As a result, investors poured money into emerging markets, with the Institute of International Finance estimating net portfolio inflows of more than US$65bn in January alone.

Since the end of January, however, hopes of an early halt to US rate rises have given way to expectations that the Fed will tighten further and be slower to cut. Meanwhile, investors have refined their view of the Chinese upturn, which is likely to be driven mainly by consumption and services, rather by surging investment like previous Chinese rebounds. In response, the US dollar has regained ground against emerging currencies, and the MSCI emerging markets index has given back -4.5%, pulled down a by -8.7% fall in the MSCI China index.

So, where does this leave us? Were earlier expectations of emerging market outperformance misplaced? Or do they still hold good, despite the pullback?

First, China. Policymakers are not ramping up stimulus on the scale of 2009 and 2016. But they are aiming to support the recovery, especially in the property sector. This implies support for global commodity demand, with a potential upside kicker for prices as increased Chinese oil demand puts upward pressure on global energy prices, and by extension on prices across the commodity complex.
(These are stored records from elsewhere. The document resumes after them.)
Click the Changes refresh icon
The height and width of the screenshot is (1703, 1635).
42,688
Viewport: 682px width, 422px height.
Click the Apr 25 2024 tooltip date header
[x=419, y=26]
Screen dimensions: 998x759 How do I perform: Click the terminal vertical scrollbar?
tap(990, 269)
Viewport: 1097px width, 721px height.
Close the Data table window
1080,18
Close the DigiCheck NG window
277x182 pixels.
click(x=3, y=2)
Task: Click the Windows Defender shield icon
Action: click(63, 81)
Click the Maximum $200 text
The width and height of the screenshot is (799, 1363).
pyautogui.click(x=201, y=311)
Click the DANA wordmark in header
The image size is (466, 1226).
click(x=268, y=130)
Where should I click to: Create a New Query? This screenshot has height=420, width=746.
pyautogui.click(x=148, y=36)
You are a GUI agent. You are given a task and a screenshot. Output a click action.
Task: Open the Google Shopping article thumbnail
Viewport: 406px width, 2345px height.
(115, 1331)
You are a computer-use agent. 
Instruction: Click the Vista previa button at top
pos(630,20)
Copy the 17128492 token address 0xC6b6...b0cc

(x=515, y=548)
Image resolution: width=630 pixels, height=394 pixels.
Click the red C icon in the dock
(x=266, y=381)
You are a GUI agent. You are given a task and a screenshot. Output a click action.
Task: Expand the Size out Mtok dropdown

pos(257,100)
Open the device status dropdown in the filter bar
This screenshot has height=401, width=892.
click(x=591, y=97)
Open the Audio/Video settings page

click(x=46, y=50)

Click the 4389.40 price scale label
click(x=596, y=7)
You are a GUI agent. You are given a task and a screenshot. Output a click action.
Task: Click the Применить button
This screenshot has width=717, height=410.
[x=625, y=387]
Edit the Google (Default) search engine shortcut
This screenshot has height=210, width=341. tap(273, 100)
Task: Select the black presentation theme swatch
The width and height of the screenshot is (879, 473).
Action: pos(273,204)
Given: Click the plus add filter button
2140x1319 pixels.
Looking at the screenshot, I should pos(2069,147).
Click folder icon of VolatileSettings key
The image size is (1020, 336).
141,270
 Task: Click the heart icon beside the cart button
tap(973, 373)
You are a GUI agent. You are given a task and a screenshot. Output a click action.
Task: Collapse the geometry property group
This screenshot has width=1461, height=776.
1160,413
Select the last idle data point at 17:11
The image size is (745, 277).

Meanwhile, the return of Chinese spending on outbound tourism, which could rise by US$100bn in 2023, will disproportionately benefit emerging markets, especially in Asia.

Next, the US. There is intense debate—including within Gavekal—whether or not the US is heading into recession. A US recession would be negative for global final demand, which all else equal would weigh on emerging market growth through the trade channel. But all else is seldom equal, and the main influence of the US on emerging economies is not through trade but through the financial channel.

Here the big risk for emerging markets is that continued aggressive rate rises by an overly-hawkish Fed propel another sharp rally in the US dollar, further tightening financial conditions for emerging economies. However, with the Fed acknowledging that “a disinflationary process has started” few investors are looking for more than another 50bp of US rate hikes in the near term.

With the US dollar richly valued by historical standards, a halt to US rate hikes over the coming months implies a softening of the US dollar and easier financial conditions for emerging markets. This will allow emerging economies which were early to tighten policy—notably Brazil and Chile—to compound the beneficial effect with domestic rate cuts.

The balance of forces therefore is still likely to net out as positive for emerging market growth relative to developed markets. And historically, that has been bullish for emerging market assets. The pullback is a buying opportunity.